Le generazioni più giovani probabilmente non conosceranno appieno il filone d’oro del cinema di venti anni, ed anche più, or sono. Erano i film di eroi solitari e dei loro fedeli destrieri; film pieni di piombo e di frasi da tatuarsi sull’avambraccio; i film delle donne in eterna ed ansiolitica attesa del ritorno del proprio innamorato, che logicamente aveva altro a cui pensare. Si potrebbe andare avanti per secoli citando questo o quell’attore, quel regista o compositore, ma sarebbe soltanto una malinconica ondata di ricordi, proprio quei ricordi che si appiccicano, chissà perché, ad un film piuttosto che un altro.
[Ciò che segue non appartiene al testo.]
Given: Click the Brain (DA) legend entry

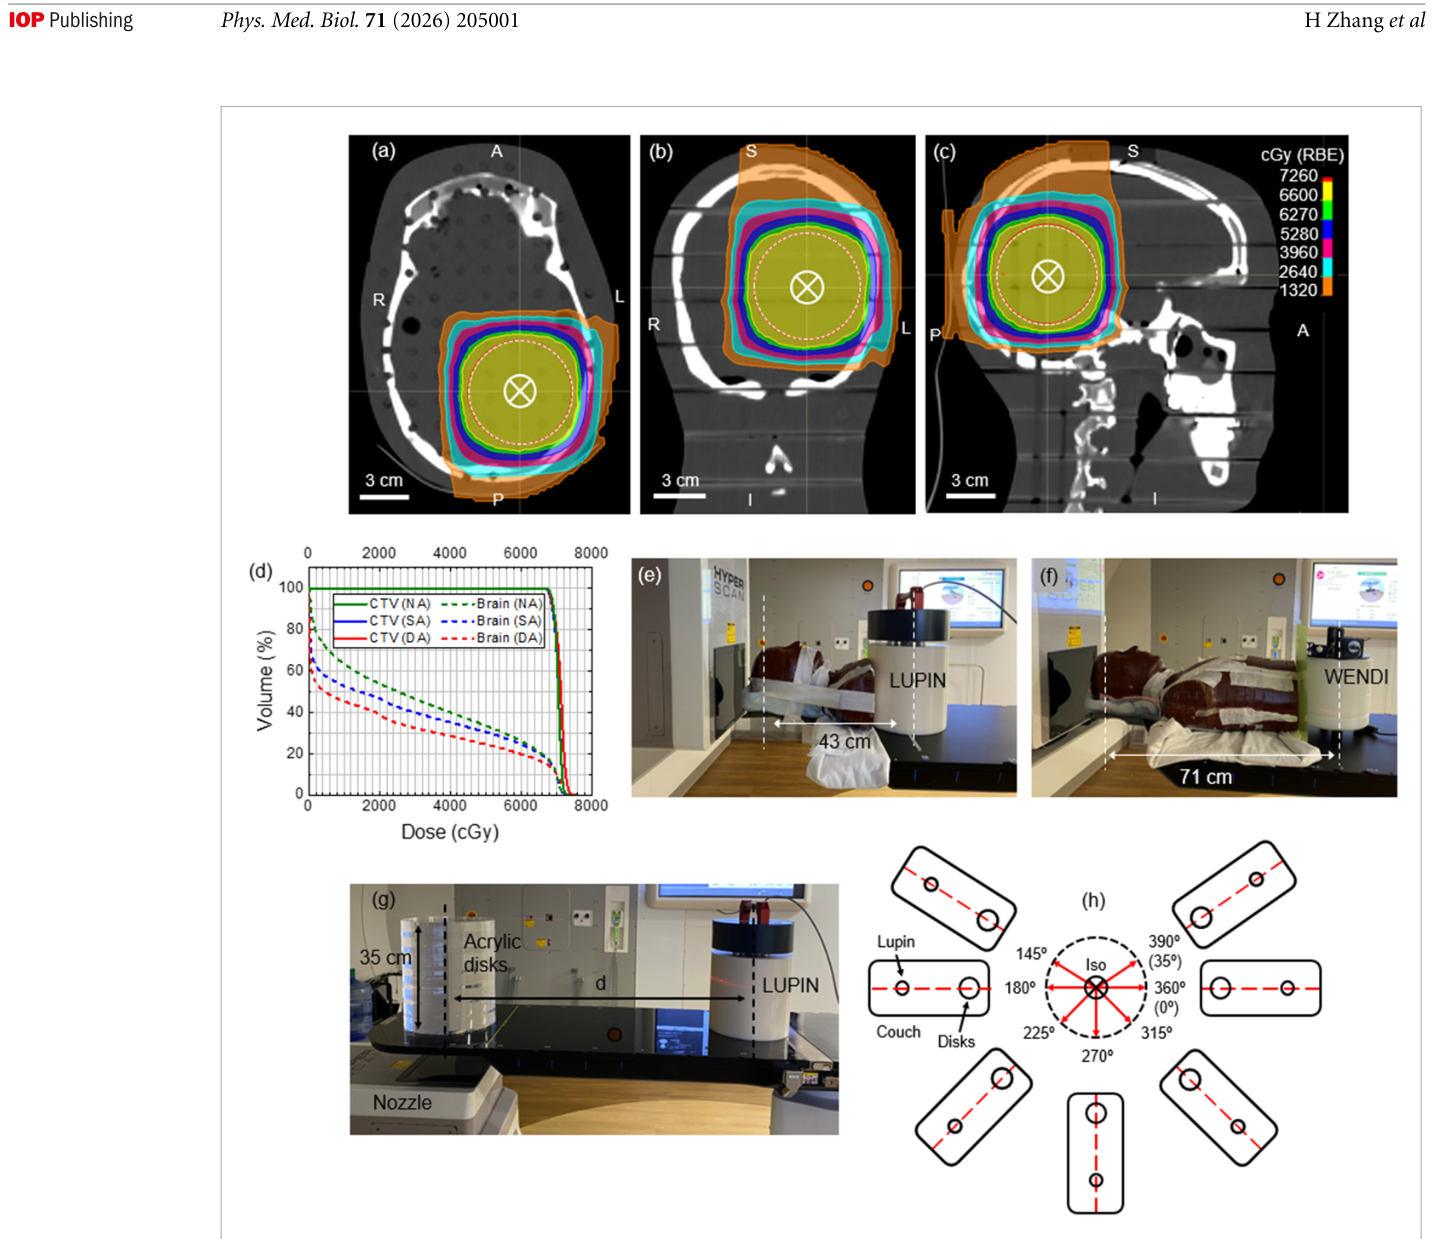Looking at the screenshot, I should click(x=492, y=638).
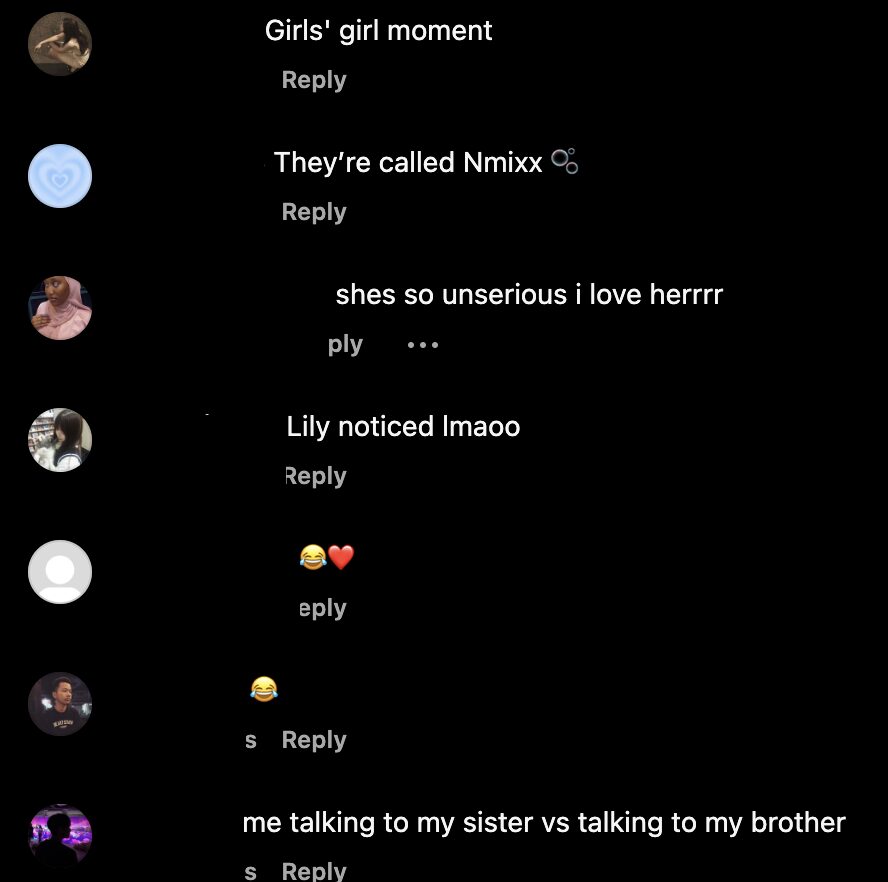Reply to 'They're called Nmixx' comment

pos(314,212)
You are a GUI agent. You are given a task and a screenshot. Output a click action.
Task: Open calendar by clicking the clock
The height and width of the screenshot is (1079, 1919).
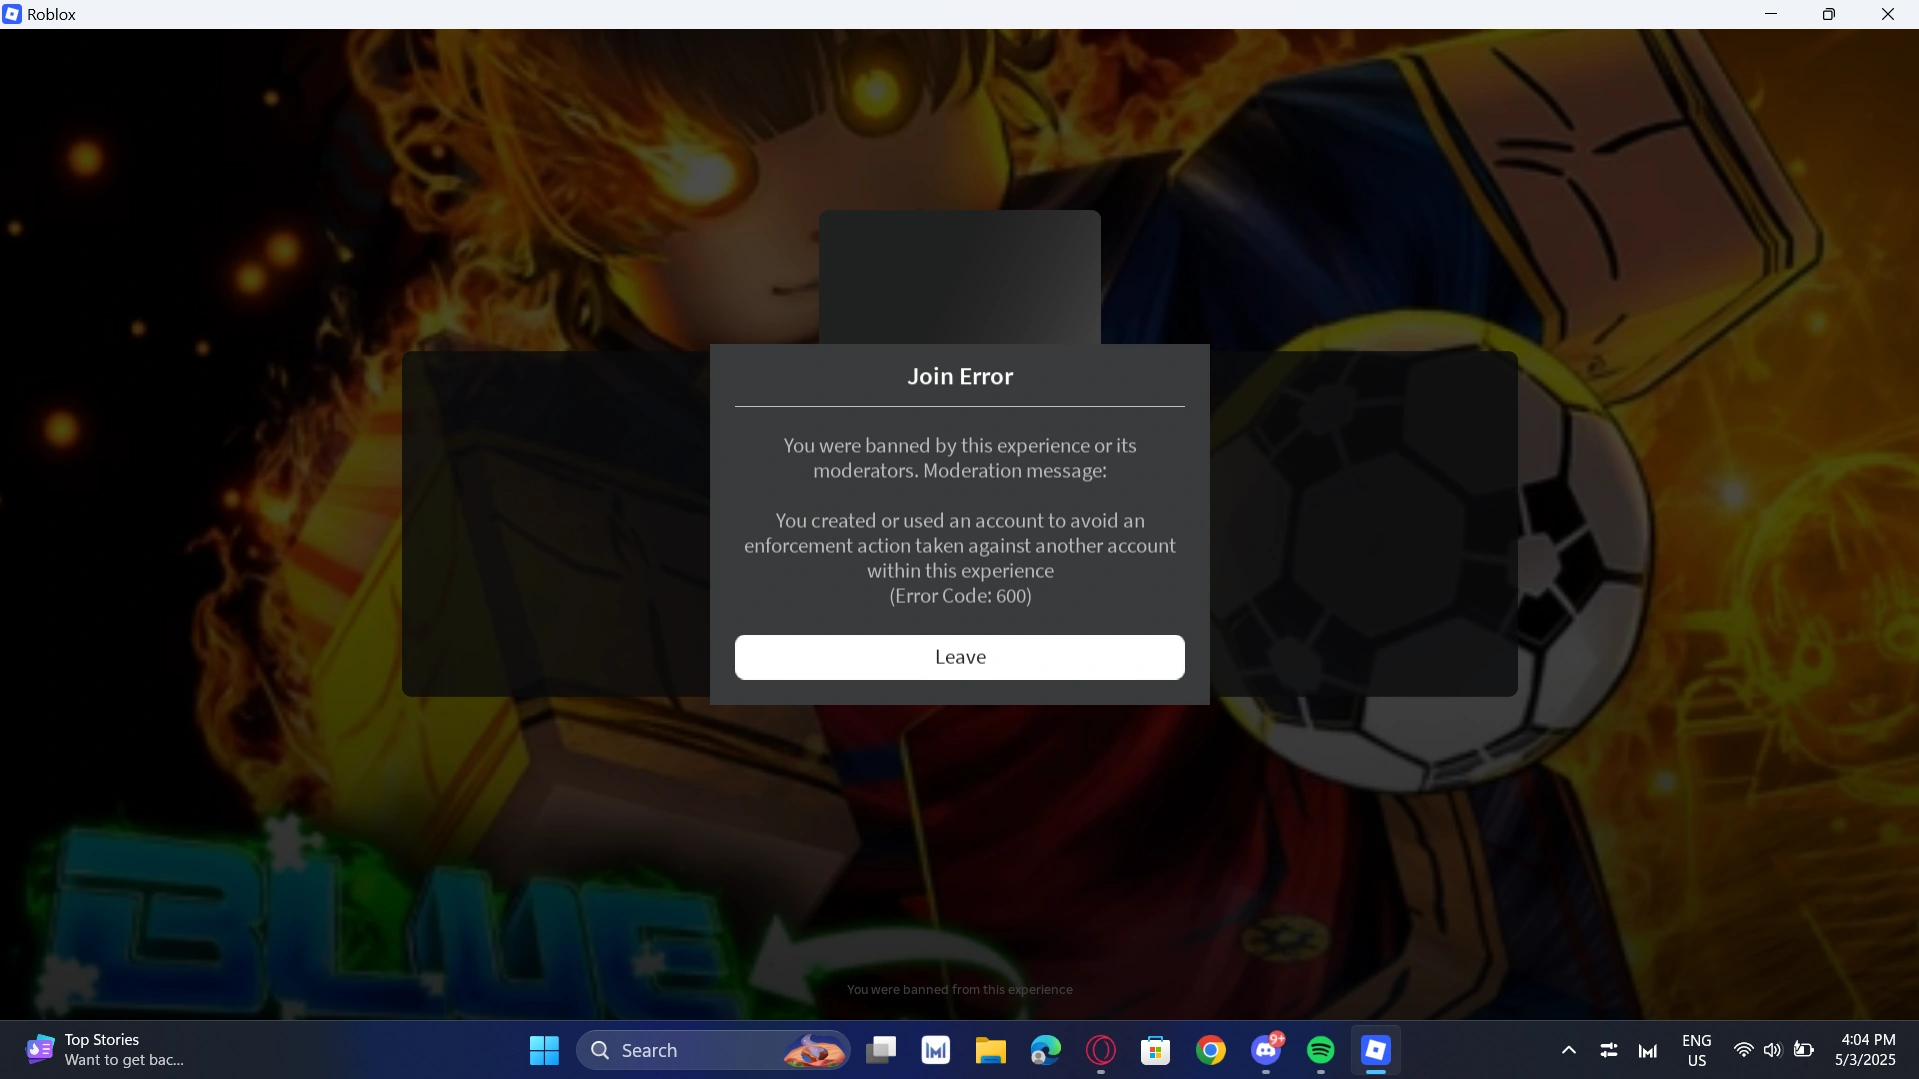(x=1866, y=1050)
L’ultimo vero esponente di questo genere, spremuto all’inverosimile, risale alla prima metà degli anni novanta; quel Tombstone che, a conti fatti, risulta per assurdo una delle migliori produzioni Western di sempre, con la sua esemplare visione dell’’episodio cardine della vita di Wyatt Earp: la sparatoria di Ok Corral. Diverso il discorso per ciò che concerne il mondo dei videogiochi, da sempre piuttosto snob nei confronti dell’ambientazione legata al vecchio Far West. Ed ora un piccolo quiz: pensate al genere più idoneo per un gioco Western. Avete fatto? Esatto, è proprio il First Person Shooting ad incarnare in toto l’essenza delle leggendarie sparatorie dell’America che fu. La stessa opinione devono averla avuta gli statunitensi Human Head, che con la loro ultima fatica, Dead Man’s Hand, portano il giocatore nelle sabbiose ambientazioni di un Western con tutti i crismi.